Gary Barkhuizen's own story is one of his inspirations for finding out other people's stories. He completed a BA and HDE (the old equivalent of a Postgraduate Certificate in Education) at Rhodes, and lectured at Rhodes' Department of English Language and Linguistics for various periods between 1982 and 2001. Between these periods, he spent a stint co-ordinating a MA programme for teachers of English to speakers of other languages at Columbia University, New York, and then four years teaching English in Mmabatho, near where one of his favourite fictional characters lives, Mma Ramotswe from Alexander McCall-Smith's No. 1 Ladies' Detective Agency series. In 2001 he moved to the University of Auckland.

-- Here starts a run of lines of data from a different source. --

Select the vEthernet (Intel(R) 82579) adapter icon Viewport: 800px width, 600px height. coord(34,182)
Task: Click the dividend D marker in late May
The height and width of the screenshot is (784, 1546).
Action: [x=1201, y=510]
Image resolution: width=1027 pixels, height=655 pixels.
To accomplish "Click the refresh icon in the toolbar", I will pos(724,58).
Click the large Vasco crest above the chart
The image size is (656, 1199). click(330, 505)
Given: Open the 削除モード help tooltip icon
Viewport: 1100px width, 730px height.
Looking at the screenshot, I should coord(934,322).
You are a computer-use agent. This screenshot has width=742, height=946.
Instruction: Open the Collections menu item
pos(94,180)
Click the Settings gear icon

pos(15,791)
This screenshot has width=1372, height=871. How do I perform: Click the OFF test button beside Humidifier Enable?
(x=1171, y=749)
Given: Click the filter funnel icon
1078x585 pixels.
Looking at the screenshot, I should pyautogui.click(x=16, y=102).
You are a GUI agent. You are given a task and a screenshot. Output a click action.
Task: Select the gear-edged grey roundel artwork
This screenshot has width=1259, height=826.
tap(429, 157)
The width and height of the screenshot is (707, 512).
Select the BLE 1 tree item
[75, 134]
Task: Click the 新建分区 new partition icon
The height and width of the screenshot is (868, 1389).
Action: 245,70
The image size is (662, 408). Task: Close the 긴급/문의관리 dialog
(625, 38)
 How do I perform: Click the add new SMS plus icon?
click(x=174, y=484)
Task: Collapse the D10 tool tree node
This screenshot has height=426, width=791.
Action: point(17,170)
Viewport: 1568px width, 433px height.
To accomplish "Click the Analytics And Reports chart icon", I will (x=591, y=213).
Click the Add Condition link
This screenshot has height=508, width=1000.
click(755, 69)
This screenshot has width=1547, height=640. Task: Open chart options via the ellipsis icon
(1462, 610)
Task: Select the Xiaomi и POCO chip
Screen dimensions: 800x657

As a migrant himself, Barkhuizen has become interested in the stories of other immigrants to New Zealand who learn English in order to communicate in the country in which they have settled. In an abstract he wrote for a keynote address at another recent conference, he wrote “As the Migration Studies Project at Pennsylvania State University observes, 'Migration today goes beyond the stereotypical notion of poor people entering a more developed country … seeking a better quality of life'. Not all migrants need to learn English, either because they are already proficient in the language or because they have no need for English in their lives. And not all of them, when they are in New Zealand, wish to maintain their own first language. Some do, of course, and some also, often desperately, wish to learn English.” All this is more than enough reason for teachers to remember that all language learners have their own individual stories.
Gary Barkhuizen's keynote address will take place from 9:00 to 10:00am on Tuesday 28 June, the second day of Interactions and Interfaces, in Eden Grove. For more information about the conference, visit www.linguisticsconference2011.co.za, or contact Sally Hunt at firstname.lastname@example.org or 046 603 8105.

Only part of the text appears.